# Give me some ideas. Pics.



## HO LOVER (Nov 25, 2007)

Just got back into trains after 8 years out. Moved to a smaller place and all i can fit is 8x4. I painted my walls this weekend and i am happy with the results, started laying some track to outline it with a sharpie, i will then remove them and glue cork down. As you can see here i have my outer most main line set up, it is a 22 inch radius, i am a little stuck as to where to go next, I can do an inner line at 19 inch radius and have ordered some risers/elevations but still with a brain fart. LOLOLOL. This is HO. i plan on running mainly shays, climax, smallish steamers, and perhaps a BIGBOY, lololol. On the lower deck i have some N gauge steamers and may do a layout sometime down the line, we will see. Anyhow here are 2 pics so far. Thank you to all that can give me track ideas.


----------



## Shdwdrgn (Dec 23, 2014)

I know you said 4x8 was your limit, but have you considered the popular dogbone? Maybe something where you have a loop in each corner of the room and just a 2' wide shelf under the window? You may end up using the same square footage, but a longer space provides room for more possibilities like a gentle mountain slope or even some over/under action with a tunnel. You can also run some switching yards along the narrow shelf to provide more variety.

Otherwise I would search for some plans. I've seen some that basically wander through three full loops within the 4x8 space, even changing directions. It's really amazing what people can do in that space without looking too cramped.


----------



## santafealltheway (Nov 27, 2012)

this is the only image i found on google of a layout i haven't seen before.

the photo is lionel o, but i think it could be managed in HO. i love the idea of a long train not showing up right away through a short tunnel.

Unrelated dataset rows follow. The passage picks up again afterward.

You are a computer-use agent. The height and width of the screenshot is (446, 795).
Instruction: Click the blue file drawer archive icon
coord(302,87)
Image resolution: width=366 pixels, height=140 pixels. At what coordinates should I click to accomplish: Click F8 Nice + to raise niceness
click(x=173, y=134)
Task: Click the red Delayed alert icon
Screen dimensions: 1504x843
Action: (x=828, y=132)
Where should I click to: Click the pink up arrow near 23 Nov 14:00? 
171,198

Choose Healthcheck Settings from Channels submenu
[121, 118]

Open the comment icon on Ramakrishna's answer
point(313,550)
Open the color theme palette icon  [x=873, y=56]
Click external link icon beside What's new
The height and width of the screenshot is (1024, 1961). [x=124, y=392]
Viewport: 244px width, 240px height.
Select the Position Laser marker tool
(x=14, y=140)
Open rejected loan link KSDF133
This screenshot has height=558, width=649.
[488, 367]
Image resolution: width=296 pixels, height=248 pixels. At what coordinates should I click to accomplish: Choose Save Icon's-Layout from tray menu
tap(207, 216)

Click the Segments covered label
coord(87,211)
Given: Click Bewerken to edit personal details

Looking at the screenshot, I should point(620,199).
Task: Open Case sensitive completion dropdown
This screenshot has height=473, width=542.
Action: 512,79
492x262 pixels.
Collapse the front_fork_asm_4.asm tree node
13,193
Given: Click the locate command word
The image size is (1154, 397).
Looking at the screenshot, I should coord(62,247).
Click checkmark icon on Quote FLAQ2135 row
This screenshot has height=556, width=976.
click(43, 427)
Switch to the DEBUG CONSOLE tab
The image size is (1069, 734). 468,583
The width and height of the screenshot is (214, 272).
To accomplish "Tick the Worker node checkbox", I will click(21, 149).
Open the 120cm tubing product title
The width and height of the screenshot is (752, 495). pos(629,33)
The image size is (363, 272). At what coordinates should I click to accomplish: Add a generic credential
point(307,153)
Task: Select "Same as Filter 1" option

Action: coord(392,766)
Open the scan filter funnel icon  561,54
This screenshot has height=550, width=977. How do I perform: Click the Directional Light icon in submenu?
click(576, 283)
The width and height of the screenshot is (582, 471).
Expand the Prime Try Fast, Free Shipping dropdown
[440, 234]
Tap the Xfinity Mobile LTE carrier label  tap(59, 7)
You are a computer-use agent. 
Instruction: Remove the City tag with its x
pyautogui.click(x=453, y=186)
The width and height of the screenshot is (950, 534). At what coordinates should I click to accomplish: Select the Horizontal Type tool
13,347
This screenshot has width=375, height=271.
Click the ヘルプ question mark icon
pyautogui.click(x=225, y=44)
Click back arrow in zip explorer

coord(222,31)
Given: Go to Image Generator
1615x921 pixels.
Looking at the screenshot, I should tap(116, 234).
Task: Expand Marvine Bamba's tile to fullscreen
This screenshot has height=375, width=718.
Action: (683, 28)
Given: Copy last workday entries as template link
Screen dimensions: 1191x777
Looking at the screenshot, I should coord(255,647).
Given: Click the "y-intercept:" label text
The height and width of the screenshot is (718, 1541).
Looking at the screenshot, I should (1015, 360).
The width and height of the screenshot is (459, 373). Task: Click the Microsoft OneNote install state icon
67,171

You could even make the lower level much longer, to allow more time "in the tunnel"

PS: thats a really pretty table. Did you build it from scratch? Nice!


----------



## Cycleops (Dec 6, 2014)

Unfortunately most of those O plans bear more of a resemblance to fairground rides than actual railways. Fine if just want to watch it go round and round and round but its going to get boring very quick. Sorry, just my take. You really need to have some industries to give some operational interest especially in the light of what the OP is going to run.


----------



## Big Ed (Jun 16, 2009)

Start out slow and add on? Or make it like the last one from the beginning?
Run 2 trains, has sidings, passing loops and it is 4x8.
I copied and pasted this all the from here, there are some more to look at if you care to.
http://thortrains.net/4holayx.html


Take a look,
We begin with a simple double loop, with 22" curves outside, 18" curves on the inner oval. Use #4 or #6 switches to link the loops








Standard HO switches are added to make a passing siding and looping spur inside the inner oval









Another variant, the oval inside an oval. We still have that inside spur with sidings.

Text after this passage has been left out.